### Task requirements
Take the material below and output exactly the run of lines from the one containing "For every named" down to the one containing "Hướng Dẫn Khắc", with both included.

### Exercise data
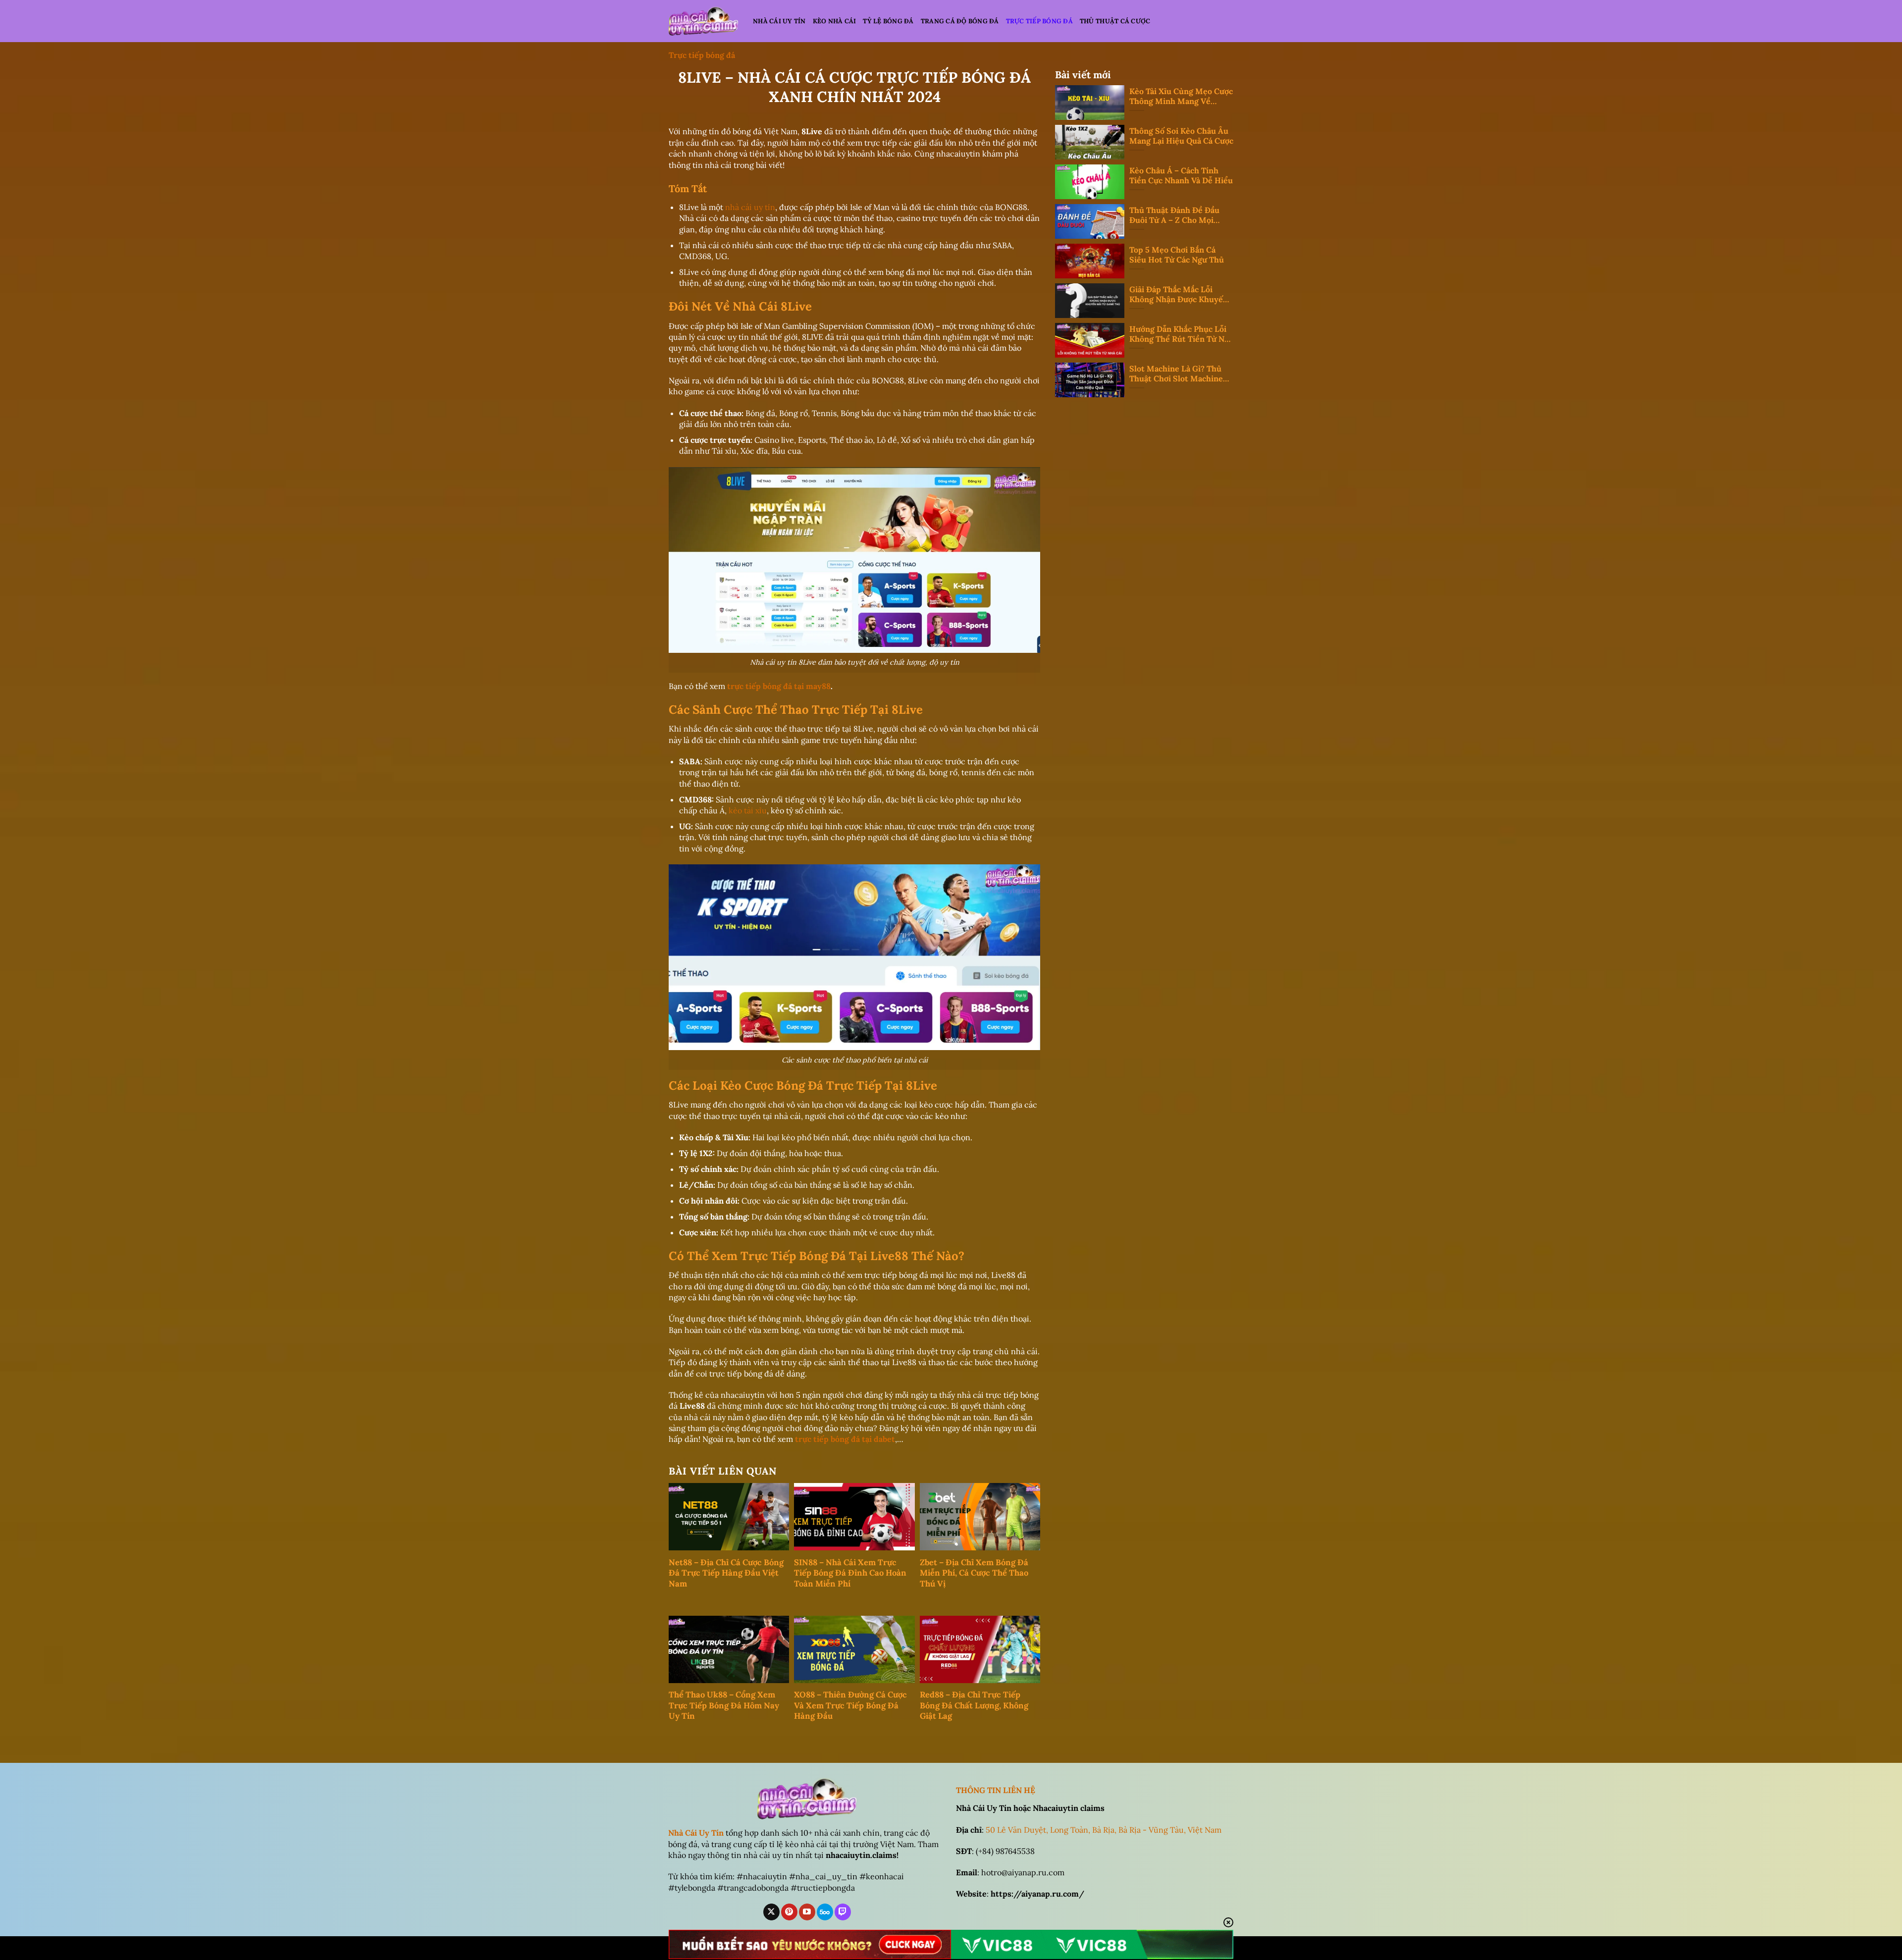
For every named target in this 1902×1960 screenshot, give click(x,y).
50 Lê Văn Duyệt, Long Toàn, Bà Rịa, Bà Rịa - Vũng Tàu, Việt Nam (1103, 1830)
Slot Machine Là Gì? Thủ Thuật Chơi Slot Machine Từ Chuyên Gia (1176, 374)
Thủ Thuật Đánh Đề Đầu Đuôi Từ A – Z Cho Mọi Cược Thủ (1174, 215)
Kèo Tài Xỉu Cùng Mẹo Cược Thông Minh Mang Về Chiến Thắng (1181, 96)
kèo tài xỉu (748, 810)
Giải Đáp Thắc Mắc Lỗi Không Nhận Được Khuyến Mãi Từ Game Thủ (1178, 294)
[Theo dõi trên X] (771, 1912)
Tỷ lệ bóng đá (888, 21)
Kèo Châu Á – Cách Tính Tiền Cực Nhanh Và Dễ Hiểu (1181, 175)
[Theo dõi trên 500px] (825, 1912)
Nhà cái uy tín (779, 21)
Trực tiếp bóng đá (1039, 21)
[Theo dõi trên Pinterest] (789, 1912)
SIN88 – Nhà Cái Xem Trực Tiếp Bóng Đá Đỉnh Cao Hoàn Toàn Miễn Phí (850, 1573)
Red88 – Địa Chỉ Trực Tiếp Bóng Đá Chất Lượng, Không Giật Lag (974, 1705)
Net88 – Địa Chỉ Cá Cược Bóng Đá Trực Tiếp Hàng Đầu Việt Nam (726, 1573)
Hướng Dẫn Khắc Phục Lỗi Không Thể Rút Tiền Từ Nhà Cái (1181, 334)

--

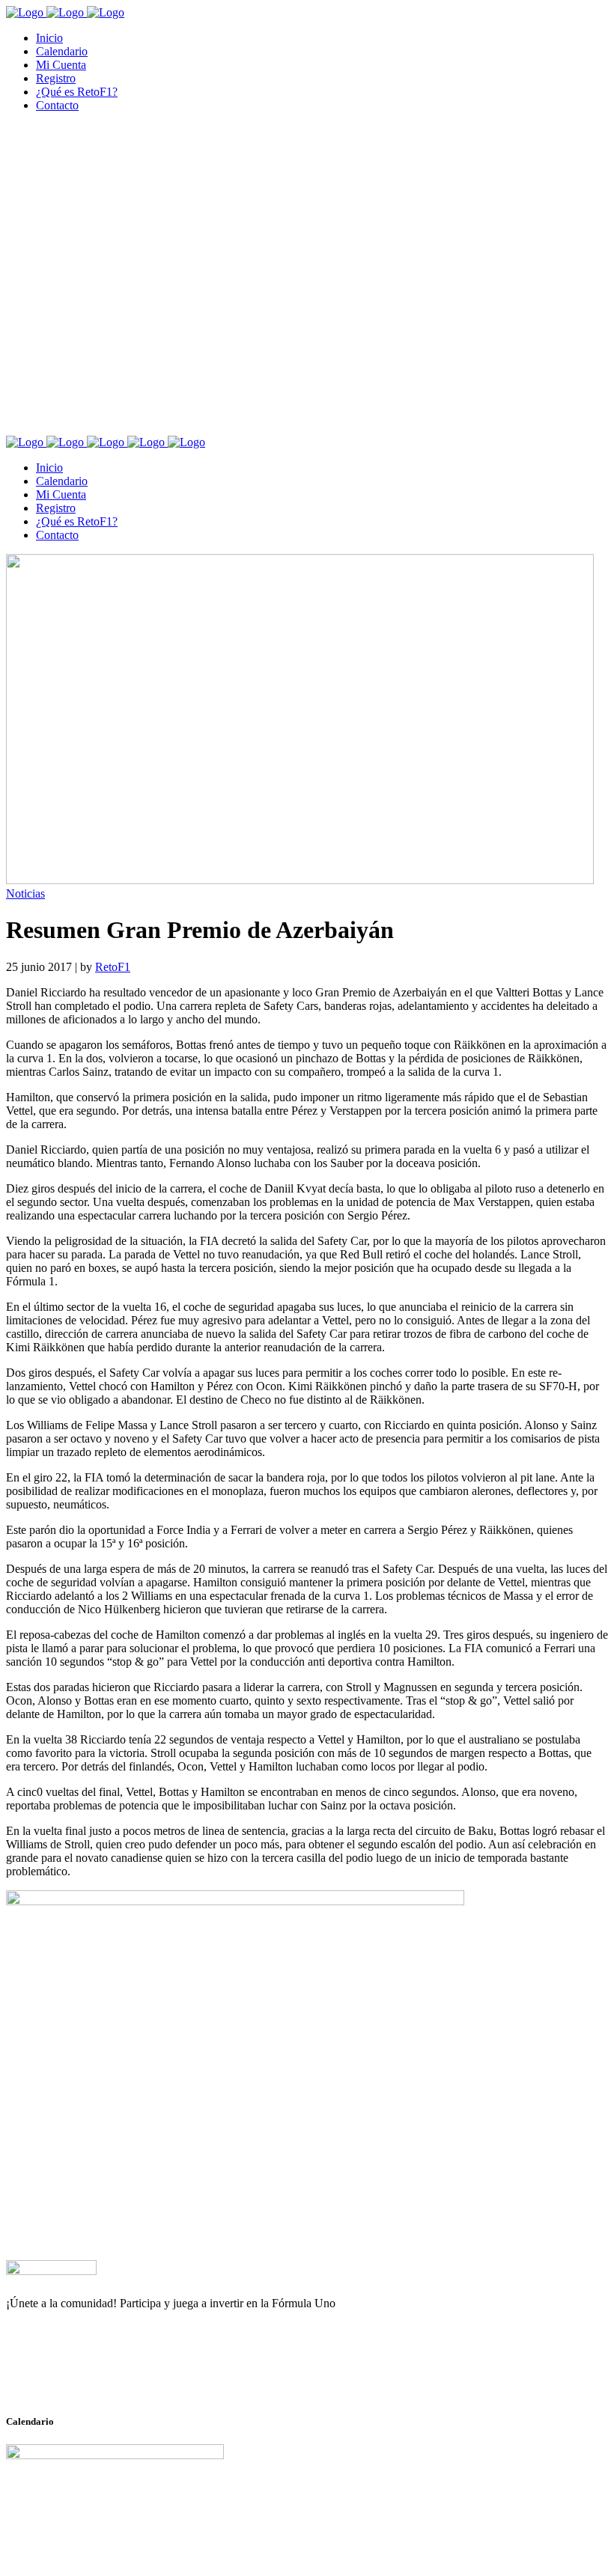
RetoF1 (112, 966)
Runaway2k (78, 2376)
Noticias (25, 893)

### Result below
For every named target in this 1902×1960 screenshot, give click(x,y).
50 Lê Văn Duyệt, Long Toàn, Bà Rịa, Bà Rịa - Vũng Tàu, Việt Nam (1103, 1830)
Slot Machine Là Gì? Thủ Thuật Chơi Slot Machine Từ Chuyên Gia (1176, 374)
Thủ Thuật Đánh Đề Đầu Đuôi Từ A – Z Cho Mọi Cược Thủ (1174, 215)
Kèo Tài Xỉu Cùng Mẹo Cược Thông Minh Mang Về Chiến Thắng (1181, 96)
kèo tài xỉu (748, 810)
Giải Đáp Thắc Mắc Lỗi Không Nhận Được Khuyến Mãi Từ Game Thủ (1178, 294)
[Theo dõi trên X] (771, 1912)
Tỷ lệ bóng đá (888, 21)
Kèo Châu Á – Cách Tính Tiền Cực Nhanh Và Dễ Hiểu (1181, 175)
[Theo dõi trên 500px] (825, 1912)
Nhà cái uy tín (779, 21)
Trực tiếp bóng đá (1039, 21)
[Theo dõi trên Pinterest] (789, 1912)
SIN88 – Nhà Cái Xem Trực Tiếp Bóng Đá Đỉnh Cao Hoàn Toàn Miễn Phí (850, 1573)
Red88 – Địa Chỉ Trực Tiếp Bóng Đá Chất Lượng, Không Giật Lag (974, 1705)
Net88 – Địa Chỉ Cá Cược Bóng Đá Trực Tiếp Hàng Đầu Việt Nam (726, 1573)
Hướng Dẫn Khắc Phục Lỗi Không Thể Rút Tiền Từ Nhà Cái (1181, 334)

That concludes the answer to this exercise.